Exercise
Find the line in the entries below that contains "This screenshot has width=1211, height=706.". Repeat it exactly, and every line after it through the line that contains "Task: Tap the 'Tests 0.255' bullet item".

Dataset records

# # # # # # #

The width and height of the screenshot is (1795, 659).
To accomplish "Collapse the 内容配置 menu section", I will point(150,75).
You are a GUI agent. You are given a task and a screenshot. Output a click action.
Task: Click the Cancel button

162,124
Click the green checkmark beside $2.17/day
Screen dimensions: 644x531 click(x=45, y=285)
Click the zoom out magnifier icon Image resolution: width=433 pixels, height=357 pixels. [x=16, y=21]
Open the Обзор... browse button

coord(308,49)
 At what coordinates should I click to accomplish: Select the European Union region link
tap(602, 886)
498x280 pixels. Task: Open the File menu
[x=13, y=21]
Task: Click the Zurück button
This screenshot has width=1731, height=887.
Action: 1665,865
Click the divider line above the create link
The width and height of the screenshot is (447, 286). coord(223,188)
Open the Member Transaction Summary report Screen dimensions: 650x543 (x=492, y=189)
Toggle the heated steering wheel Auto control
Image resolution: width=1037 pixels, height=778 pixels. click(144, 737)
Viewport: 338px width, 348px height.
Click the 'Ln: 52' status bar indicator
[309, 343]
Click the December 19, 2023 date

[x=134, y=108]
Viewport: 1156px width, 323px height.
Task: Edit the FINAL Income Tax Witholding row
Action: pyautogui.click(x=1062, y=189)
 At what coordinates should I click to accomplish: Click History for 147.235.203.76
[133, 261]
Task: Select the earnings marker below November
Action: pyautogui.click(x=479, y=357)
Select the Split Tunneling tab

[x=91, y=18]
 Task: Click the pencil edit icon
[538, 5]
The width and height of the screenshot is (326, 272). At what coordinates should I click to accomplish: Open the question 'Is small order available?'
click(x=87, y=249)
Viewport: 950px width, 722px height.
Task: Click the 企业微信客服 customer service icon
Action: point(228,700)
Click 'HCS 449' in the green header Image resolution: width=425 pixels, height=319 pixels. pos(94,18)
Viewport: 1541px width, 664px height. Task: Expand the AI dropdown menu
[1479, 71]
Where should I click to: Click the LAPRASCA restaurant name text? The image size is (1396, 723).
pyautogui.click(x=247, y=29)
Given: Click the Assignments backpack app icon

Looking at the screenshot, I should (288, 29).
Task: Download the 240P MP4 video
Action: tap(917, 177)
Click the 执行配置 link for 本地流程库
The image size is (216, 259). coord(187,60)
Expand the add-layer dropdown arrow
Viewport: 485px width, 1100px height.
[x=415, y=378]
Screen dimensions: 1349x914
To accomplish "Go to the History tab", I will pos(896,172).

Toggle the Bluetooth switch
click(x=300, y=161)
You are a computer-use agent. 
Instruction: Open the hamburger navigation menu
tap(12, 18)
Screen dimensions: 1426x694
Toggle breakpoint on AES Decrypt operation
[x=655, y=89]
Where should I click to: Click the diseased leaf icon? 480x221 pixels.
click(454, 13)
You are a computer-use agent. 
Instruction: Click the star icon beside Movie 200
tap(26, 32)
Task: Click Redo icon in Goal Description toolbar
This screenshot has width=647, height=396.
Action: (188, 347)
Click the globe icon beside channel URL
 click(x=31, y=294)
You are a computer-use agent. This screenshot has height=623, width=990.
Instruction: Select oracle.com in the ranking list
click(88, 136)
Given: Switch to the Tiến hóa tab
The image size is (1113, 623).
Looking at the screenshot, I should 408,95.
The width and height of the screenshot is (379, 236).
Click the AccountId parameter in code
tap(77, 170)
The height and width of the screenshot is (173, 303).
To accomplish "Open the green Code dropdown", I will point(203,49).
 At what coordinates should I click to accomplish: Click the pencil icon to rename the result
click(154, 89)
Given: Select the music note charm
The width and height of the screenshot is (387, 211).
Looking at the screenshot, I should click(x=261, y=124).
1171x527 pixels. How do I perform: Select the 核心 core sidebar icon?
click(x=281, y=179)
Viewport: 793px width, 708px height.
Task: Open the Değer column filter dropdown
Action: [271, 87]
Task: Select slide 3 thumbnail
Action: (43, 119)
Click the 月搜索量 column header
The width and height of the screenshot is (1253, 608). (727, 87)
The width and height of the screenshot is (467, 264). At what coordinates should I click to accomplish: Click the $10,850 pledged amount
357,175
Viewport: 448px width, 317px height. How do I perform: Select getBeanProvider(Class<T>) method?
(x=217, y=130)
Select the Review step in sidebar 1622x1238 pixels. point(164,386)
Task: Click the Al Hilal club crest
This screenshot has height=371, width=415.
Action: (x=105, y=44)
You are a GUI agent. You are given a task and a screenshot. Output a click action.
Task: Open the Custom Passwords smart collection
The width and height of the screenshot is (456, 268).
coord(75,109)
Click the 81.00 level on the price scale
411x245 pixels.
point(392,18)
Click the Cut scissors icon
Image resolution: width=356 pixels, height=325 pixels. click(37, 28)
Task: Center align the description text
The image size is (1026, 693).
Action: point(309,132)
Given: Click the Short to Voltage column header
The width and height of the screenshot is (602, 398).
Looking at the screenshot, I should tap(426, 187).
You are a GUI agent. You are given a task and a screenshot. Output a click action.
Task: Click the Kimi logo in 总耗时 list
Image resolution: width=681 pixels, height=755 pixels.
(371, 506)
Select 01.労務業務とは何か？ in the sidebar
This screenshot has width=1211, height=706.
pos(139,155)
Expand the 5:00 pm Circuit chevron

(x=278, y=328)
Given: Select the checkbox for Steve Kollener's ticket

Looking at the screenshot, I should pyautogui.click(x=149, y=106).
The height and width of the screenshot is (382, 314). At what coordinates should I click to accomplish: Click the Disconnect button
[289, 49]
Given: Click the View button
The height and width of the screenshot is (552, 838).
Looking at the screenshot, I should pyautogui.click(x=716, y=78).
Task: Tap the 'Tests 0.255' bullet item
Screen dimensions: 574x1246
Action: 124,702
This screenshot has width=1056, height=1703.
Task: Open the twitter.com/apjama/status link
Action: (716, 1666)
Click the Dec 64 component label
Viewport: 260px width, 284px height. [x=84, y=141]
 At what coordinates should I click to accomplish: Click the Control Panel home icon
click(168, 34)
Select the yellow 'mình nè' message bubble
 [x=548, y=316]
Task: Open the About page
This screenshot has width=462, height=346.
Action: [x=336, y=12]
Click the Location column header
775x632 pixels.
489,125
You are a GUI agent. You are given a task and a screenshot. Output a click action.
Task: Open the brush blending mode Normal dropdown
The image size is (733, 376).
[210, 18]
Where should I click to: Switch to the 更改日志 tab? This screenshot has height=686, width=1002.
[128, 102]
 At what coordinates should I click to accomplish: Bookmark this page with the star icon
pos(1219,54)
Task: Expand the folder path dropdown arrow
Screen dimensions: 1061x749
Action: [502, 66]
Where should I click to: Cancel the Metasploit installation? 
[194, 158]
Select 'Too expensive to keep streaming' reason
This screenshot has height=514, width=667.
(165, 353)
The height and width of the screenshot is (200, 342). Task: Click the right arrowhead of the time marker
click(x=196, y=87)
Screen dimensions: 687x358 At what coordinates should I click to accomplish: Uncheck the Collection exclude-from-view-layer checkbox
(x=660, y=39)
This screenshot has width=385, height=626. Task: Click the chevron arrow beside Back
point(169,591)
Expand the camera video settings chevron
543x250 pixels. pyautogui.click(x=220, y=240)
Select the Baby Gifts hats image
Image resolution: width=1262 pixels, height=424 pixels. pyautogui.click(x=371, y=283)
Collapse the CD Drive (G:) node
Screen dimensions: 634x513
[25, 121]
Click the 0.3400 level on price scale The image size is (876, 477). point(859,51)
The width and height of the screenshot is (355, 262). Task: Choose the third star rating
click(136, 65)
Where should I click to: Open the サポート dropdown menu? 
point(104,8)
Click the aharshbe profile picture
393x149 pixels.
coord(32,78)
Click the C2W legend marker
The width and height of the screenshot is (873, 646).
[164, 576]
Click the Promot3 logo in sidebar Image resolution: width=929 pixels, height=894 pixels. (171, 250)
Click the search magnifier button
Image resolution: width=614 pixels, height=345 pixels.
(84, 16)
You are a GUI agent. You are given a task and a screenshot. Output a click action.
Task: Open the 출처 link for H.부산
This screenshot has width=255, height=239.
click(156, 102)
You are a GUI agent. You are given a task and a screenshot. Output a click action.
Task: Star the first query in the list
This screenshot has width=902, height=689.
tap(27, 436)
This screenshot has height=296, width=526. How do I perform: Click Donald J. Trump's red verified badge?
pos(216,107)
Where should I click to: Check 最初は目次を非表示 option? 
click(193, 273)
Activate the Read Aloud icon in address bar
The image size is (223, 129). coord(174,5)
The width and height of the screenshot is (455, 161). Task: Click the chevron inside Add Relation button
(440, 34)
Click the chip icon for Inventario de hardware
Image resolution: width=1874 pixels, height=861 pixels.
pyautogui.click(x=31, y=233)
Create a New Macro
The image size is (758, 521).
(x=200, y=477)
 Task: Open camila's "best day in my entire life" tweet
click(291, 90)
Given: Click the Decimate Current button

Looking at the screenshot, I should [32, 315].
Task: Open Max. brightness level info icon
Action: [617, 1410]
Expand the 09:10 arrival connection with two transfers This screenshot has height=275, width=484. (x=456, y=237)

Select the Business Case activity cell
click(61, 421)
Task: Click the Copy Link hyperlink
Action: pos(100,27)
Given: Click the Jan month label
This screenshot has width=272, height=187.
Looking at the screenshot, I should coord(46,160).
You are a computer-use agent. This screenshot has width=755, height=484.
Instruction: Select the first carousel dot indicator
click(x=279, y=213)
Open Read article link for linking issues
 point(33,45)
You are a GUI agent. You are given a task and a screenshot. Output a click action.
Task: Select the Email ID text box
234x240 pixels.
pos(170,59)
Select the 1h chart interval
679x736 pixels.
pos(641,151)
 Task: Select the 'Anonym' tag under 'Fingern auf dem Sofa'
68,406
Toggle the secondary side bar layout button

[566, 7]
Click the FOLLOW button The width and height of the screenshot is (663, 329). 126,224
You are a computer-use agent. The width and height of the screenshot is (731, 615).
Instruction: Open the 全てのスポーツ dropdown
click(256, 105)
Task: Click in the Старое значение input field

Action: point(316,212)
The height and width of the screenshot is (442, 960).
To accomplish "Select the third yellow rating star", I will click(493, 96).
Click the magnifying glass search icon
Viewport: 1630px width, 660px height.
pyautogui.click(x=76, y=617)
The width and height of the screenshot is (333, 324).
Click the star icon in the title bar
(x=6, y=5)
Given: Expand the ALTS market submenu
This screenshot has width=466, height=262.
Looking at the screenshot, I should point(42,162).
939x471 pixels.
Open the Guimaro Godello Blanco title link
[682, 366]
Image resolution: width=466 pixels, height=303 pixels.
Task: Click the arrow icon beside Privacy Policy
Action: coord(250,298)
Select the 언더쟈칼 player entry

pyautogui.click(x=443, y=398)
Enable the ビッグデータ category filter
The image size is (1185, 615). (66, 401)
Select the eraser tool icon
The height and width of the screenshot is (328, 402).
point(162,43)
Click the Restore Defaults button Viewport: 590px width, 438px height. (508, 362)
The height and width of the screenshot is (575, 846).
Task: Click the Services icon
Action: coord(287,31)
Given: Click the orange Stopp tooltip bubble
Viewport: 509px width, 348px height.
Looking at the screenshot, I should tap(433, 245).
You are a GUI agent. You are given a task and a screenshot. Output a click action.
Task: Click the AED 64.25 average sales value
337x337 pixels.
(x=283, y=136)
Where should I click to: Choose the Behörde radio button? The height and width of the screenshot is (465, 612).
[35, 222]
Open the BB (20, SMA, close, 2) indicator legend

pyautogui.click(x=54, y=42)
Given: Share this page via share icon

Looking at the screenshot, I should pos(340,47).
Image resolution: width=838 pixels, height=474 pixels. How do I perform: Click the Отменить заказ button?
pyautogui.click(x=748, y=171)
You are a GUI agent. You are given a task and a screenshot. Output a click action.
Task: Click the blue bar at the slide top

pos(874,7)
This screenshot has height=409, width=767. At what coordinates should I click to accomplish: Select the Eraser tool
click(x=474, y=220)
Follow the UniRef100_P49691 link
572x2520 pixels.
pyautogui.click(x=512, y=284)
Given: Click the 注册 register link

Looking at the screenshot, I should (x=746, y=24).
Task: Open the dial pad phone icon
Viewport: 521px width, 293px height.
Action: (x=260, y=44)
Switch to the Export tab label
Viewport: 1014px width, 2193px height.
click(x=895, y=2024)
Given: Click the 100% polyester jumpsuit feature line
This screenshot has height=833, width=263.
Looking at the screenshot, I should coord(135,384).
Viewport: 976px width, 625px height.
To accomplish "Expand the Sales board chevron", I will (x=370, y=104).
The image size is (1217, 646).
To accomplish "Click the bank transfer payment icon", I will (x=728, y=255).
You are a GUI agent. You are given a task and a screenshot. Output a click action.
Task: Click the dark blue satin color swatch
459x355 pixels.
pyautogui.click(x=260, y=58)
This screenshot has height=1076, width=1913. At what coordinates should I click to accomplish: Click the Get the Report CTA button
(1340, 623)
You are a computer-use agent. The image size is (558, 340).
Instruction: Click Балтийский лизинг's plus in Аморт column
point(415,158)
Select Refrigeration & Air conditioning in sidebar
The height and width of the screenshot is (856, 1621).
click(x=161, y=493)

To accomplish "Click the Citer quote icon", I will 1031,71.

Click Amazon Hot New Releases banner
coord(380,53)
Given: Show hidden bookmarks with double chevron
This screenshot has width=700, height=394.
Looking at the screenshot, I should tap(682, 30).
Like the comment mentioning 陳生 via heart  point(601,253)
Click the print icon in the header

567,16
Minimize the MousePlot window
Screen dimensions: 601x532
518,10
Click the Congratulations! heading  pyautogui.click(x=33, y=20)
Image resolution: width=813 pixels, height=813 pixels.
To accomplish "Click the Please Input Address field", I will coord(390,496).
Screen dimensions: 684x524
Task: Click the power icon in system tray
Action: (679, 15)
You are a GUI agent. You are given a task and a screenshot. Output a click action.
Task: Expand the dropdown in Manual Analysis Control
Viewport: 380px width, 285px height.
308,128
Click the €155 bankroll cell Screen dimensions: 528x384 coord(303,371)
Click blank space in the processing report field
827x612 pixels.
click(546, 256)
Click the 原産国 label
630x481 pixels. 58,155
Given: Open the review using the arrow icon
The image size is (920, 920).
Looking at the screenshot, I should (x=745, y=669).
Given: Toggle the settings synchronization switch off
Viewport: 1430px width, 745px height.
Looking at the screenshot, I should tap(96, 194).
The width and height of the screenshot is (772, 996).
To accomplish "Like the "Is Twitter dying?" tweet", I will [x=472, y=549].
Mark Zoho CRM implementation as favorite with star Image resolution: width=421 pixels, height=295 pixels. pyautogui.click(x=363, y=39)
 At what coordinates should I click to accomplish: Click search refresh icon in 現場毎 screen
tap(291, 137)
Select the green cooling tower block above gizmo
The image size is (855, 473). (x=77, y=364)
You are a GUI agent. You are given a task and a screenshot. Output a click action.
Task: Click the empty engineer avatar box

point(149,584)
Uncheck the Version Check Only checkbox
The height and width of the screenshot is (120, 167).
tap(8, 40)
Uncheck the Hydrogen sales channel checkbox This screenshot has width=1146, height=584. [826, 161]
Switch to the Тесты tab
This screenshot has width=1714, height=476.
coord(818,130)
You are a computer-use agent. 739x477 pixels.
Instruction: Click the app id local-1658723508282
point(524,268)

# # # # # # #

Written reply
This screenshot has width=1211, height=706.
pos(139,155)
Expand the 5:00 pm Circuit chevron

(x=278, y=328)
Given: Select the checkbox for Steve Kollener's ticket

Looking at the screenshot, I should pyautogui.click(x=149, y=106).
The height and width of the screenshot is (382, 314). At what coordinates should I click to accomplish: Click the Disconnect button
[289, 49]
Given: Click the View button
The height and width of the screenshot is (552, 838).
Looking at the screenshot, I should pyautogui.click(x=716, y=78).
Task: Tap the 'Tests 0.255' bullet item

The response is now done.